Segundo a Semma, a ação foi motivada por denúncias de moradores locais, que relataram atividades pesqueiras em desacordo com o Acordo de Pesca das comunidades do Rio Cachoeiry e Boto — instrumento legal homologado pela Secretaria de Meio Ambiente e Sustentabilidade do Pará (Semas) desde 2023, que estabelece regras para a pesca sustentável na região.
Ao chegar ao local, os fiscais constataram que a atividade estava sendo realizada sem qualquer autorização da Semma, configurando infração à Lei Municipal nº 9.603/2025. Um homem identificado como Zé Raimundo teria autorizado a pesca de forma unilateral, sem respaldo legal ou anuência das comunidades.
Diante da irregularidade, a equipe de fiscalização determinou a retirada imediata de todas as embarcações e notificou o proprietário da geleira para prestar esclarecimentos na sede da Semma.
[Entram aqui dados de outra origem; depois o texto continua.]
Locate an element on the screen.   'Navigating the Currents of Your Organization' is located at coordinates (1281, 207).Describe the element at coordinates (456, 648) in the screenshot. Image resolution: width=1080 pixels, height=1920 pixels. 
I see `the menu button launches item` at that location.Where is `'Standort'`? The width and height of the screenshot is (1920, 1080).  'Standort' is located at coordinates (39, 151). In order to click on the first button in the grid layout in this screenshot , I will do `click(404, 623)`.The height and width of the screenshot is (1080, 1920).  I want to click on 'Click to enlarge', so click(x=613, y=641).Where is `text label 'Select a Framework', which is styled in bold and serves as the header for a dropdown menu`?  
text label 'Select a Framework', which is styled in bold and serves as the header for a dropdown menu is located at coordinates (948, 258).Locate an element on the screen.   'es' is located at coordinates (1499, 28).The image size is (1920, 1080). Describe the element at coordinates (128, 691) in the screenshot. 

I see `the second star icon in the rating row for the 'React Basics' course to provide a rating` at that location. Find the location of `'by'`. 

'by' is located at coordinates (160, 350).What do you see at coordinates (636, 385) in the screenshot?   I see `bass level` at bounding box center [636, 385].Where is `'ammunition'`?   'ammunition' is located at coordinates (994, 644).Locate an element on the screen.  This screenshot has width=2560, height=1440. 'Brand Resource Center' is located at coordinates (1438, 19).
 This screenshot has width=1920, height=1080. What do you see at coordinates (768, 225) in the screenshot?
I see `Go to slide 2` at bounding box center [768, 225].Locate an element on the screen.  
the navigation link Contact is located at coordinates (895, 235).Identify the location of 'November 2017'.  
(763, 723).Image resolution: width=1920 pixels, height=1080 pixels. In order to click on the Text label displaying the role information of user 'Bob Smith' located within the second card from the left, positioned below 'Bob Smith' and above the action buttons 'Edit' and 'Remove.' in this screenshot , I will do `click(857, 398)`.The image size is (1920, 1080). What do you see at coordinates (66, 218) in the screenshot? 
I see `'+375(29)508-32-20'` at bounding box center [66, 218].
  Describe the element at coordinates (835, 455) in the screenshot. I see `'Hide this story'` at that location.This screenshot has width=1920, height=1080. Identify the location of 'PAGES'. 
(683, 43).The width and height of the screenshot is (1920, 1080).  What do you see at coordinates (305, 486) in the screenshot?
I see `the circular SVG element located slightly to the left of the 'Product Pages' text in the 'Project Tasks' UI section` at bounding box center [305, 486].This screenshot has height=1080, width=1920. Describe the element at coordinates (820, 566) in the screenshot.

Ele foi advertido de que, em caso de reincidência, poderá ser multado e sofrer outras penalidades previstas na legislação ambiental vigente.
Área protegida e regras sustentáveis
O lago Quiriquiri está inserido em uma área protegida que abrange as comunidades de Aparecida, São José, Santo Antônio, São Luiz e Boto — todas signatárias do Acordo de Pesca do Rio Cachoeiry e Boto. O acordo determina que qualquer atividade pesqueira de maior porte só pode ser realizada com autorização da Semma e consentimento das comunidades locais, priorizando a preservação ambiental e a subsistência das populações tradicionais.
A legislação municipal proíbe a pesca predatória, o uso de equipamentos não permitidos, bem como a captura de espécies protegidas e o exercício da atividade em períodos de defeso. Infrações podem resultar em multas, apreensão de equipamentos e até responsabilização criminal.
A Secretaria reforça a importância da colaboração da população para denunciar práticas ilegais e proteger os recursos naturais da região.